*REQUIREMENT 1*
Decide whether each statement below agrees with the forum thread on fatigue, answering yes or no and quoting the words of the thread that settle it. (a) Drinking enough water prevents the dehydration caused by high amounts of caffeine. (b) A blood test could show whether iron deficiency is behind the feeling. (c) Grapes and berries are among the fruits recommended for flavoring water.
*REQUIREMENT 2*
Write what comes next in the forum thread on fatigue, picking up after its final line.

*TEXT BLOCK*
++++++

Well, you're hearing it from the mountain - see a doctor.

As for the energy drink, I avoid them like the plague.  Caffeine IS a drug and ingesting high amounts of it can lead you to dehydration even if you drink enough water.

I feel you about drinking water.  Try putting a shot or two of fruit juice into your glass of water to start with, then work your way down to a squeeze and a slice of fruit in it.  This works with lime, lemon, orange (all the varieties - try honey oranges, blood oranges, mandarin oranges and tangelos), kiwi, fresh strawberries, juicy apple, asian pear, pear, pineapple, star fruit, melon .... Any juicy fruit will do except stuff like grapes and berries.

Other pointers:

- Still try to get more sleep.
- Do you snore?  Talk to your doc about it.
- Investigate your sleeping conditions, i.e. pillow, bed, environment
- Allergies?  
- Stress management?

Please keep us posted - persistent fatigue is a rampant problem in America.


----------



## arnisador (Nov 23, 2005)

Are you sure the feeling is _tiredness_ as opposed to feeling weak or low on energy? It could be as simple as iron deficiency. A blood test would tell. Definitely, ask your physician for a check-up.

Snoring, sleep apnea, grinding your teeth, stress...all possibilities.

Avoid the energy drinks. To get enough to drink, you could consider flavored or carbonated water. The taste will help keep you drinking it.

Is it possible that you're in a crash-and-burn cycle now? You take an energy drink or two during the day to keep you going, but the lingering after-effects interfere with your sleep...so you take an energy drink or two during the day to keep you going, but then the lingering after-effects interfere with your sleep...and on and on.


----------



## Kembudo-Kai Kempoka (Nov 23, 2005)

++++++

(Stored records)

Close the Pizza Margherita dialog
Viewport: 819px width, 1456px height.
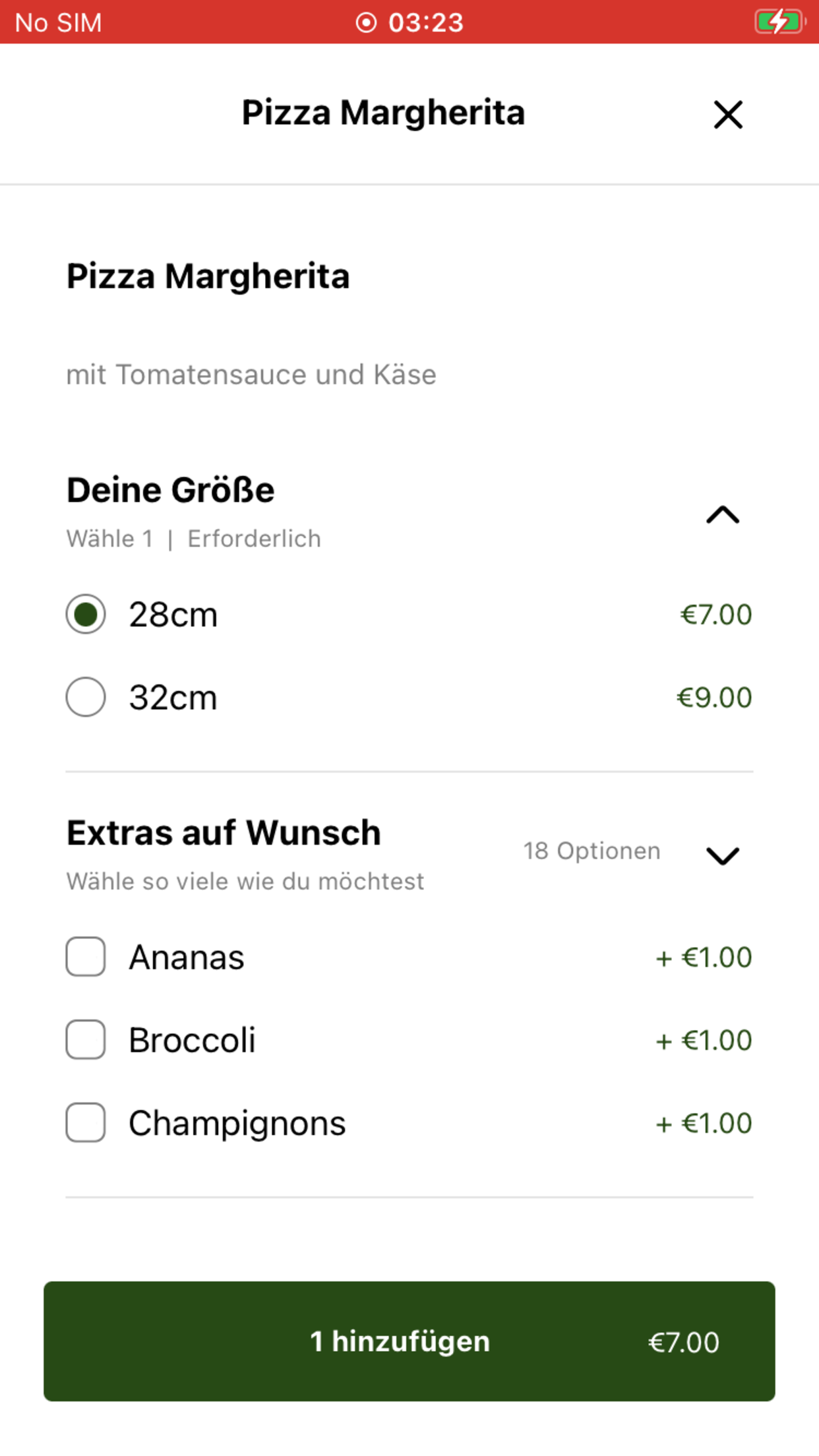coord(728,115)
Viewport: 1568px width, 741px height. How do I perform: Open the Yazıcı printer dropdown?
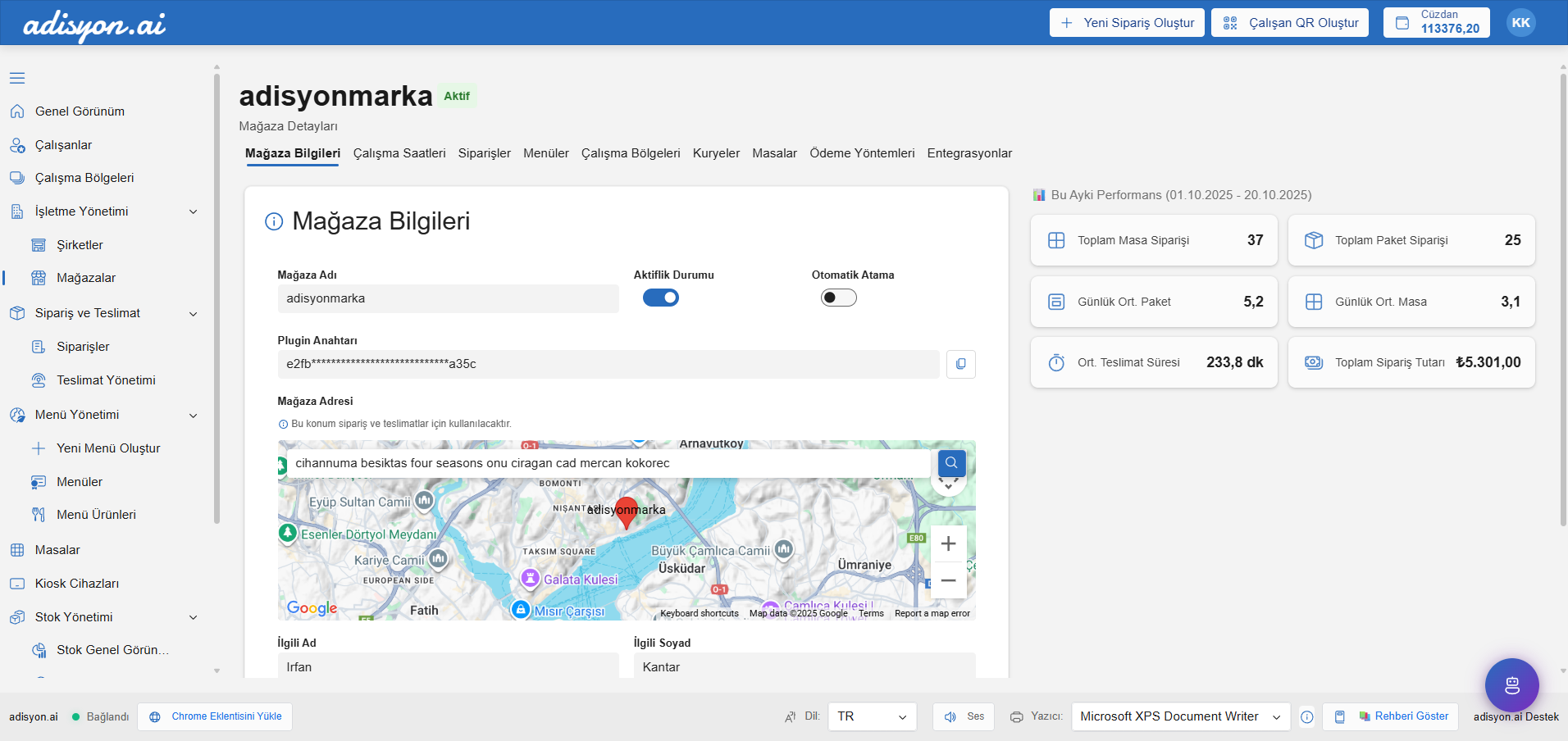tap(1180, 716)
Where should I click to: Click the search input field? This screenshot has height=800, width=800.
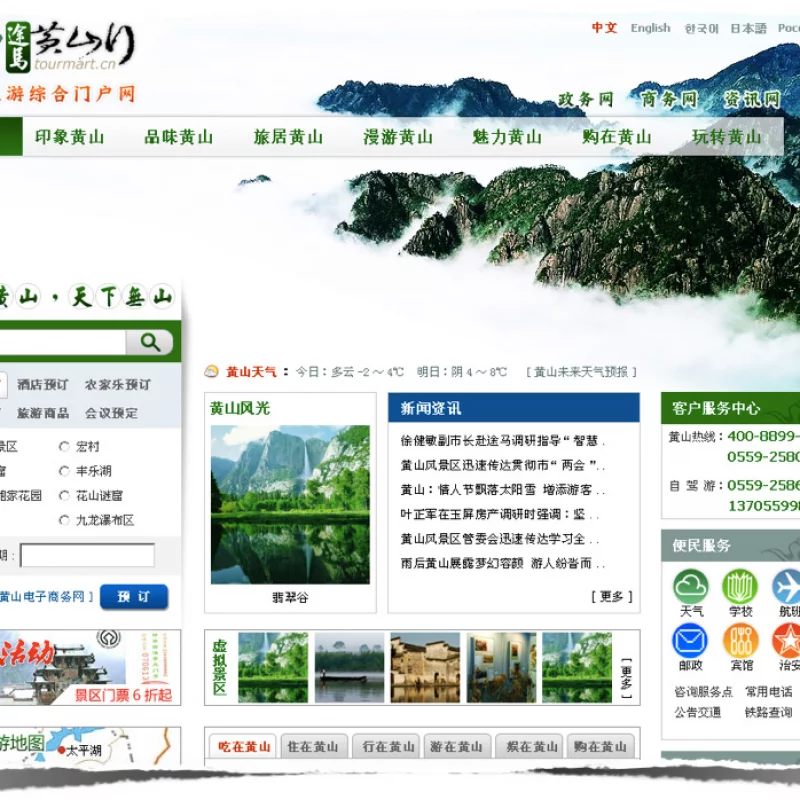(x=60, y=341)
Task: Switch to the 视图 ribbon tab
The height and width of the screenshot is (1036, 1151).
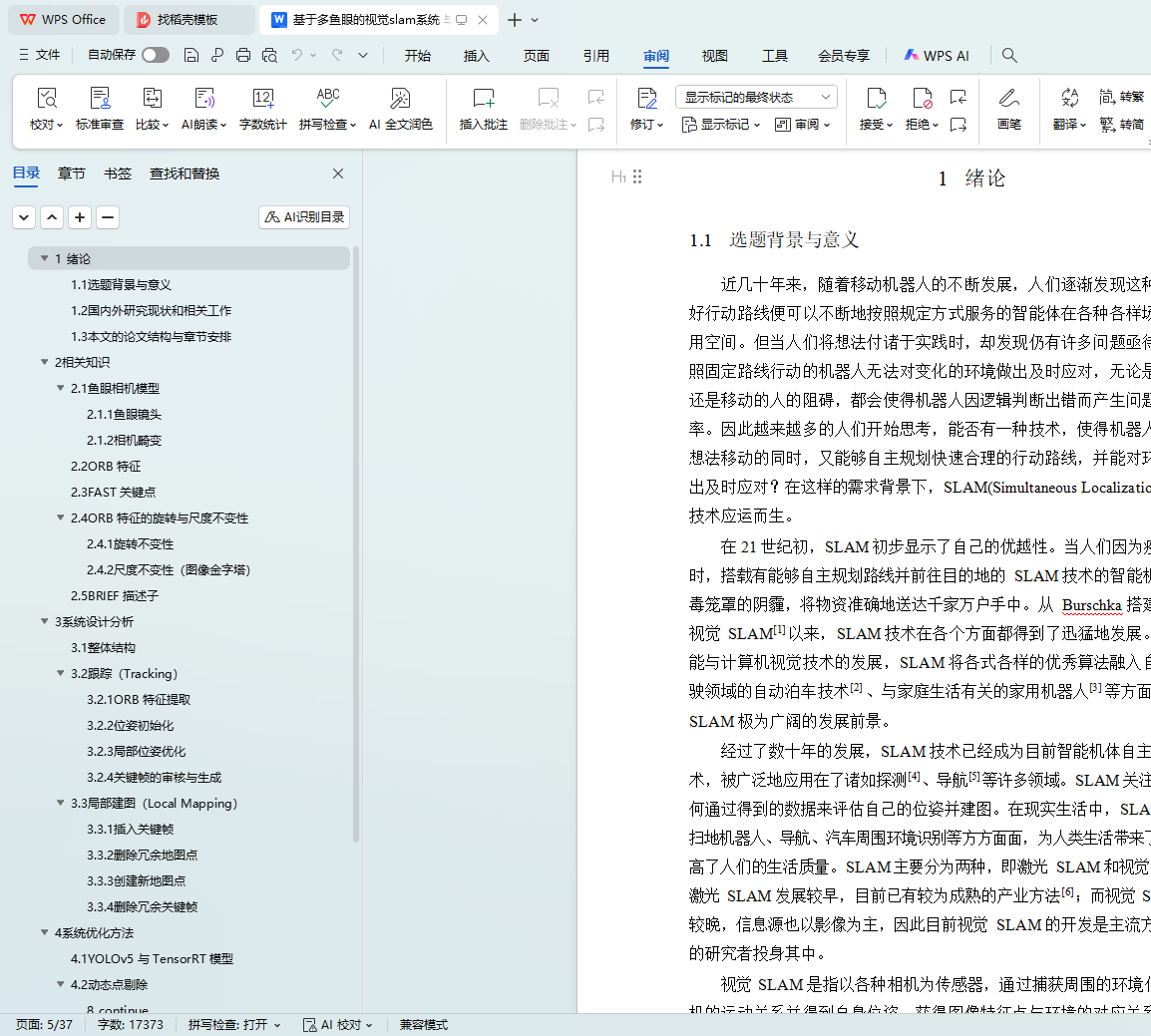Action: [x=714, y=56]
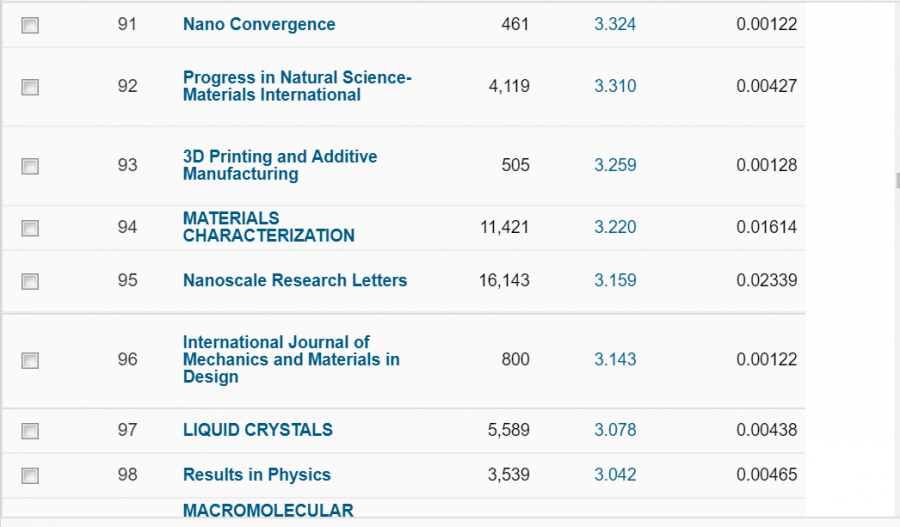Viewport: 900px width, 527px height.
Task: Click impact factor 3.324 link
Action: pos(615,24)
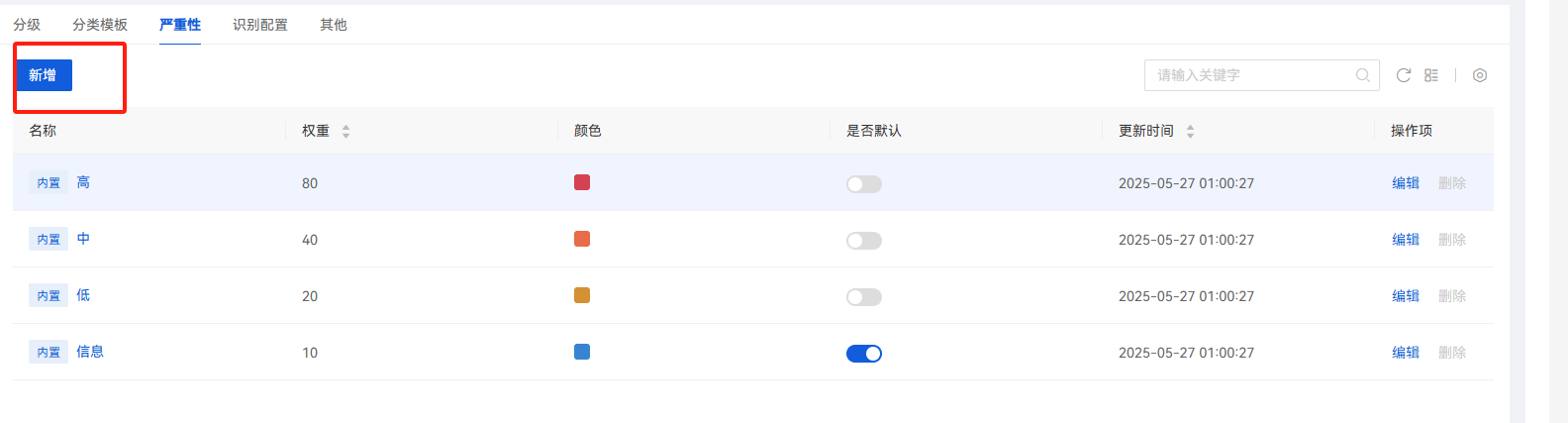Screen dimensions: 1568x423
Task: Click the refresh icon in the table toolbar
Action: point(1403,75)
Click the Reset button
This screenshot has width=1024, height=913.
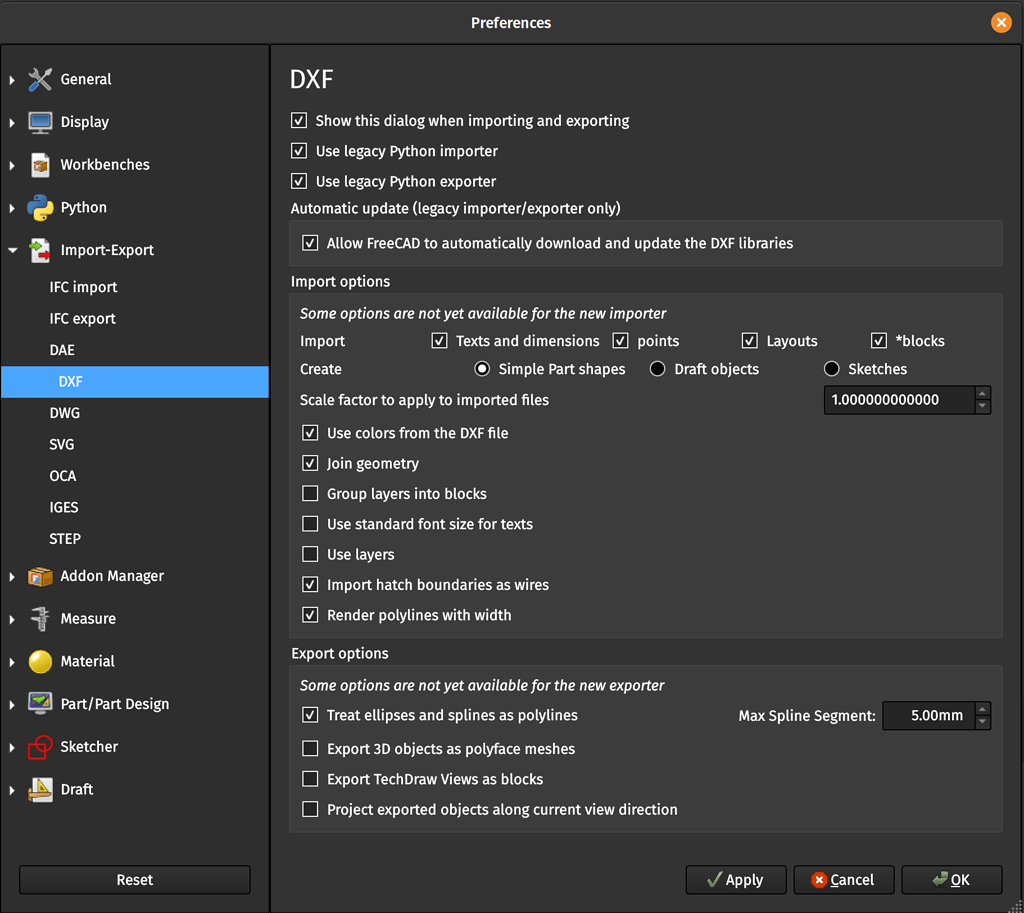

++++++

*RESPONSE 1*
(a) No: "ingesting high amounts of it can lead you to dehydration even if you drink enough water."
(b) Yes: "It could be as simple as iron deficiency. A blood test would tell."
(c) No: "Any juicy fruit will do except stuff like grapes and berries."

*RESPONSE 2*
Our day here at the office is filled with folks experiencing an adrenal fatigue syndrome. Look it up on the web, and see if any of the symptom constellations hit home for you.

If you are in an adrenal fatigue state, basically your auxilliary reserve tanks are on empty. Using energy drinks to push through the doldrums is like punching the gas pedal when your running on fumes. Avoid them. 

e-mail me if you like, and I can share some of the twicksy thangs we do here to help folks recover from this adrenal burnout syndrome...simple changes in foods (more of some, less of others), and so on.

As much as you can, rest. Sleep is the body's great healer. A night of straight-8 won't be enough to heal. You may need to plan for an hour or two more than usual while your bod figgers the rest out.

Also, see if you can find somewhere to get a body comp analysis done...one that gives you water%, body-fat%, and "actual lean mass" (how much of you is muscle, organs, bones, etc.). A reduction in ALM can set the body up for failure under duress.

Take care of your health: It effects everything you do, and everyone you know.

Regards,

Dave


----------



## Ceicei (Nov 23, 2005)

Are there other things that changed, such as how you relate with other people and moodiness?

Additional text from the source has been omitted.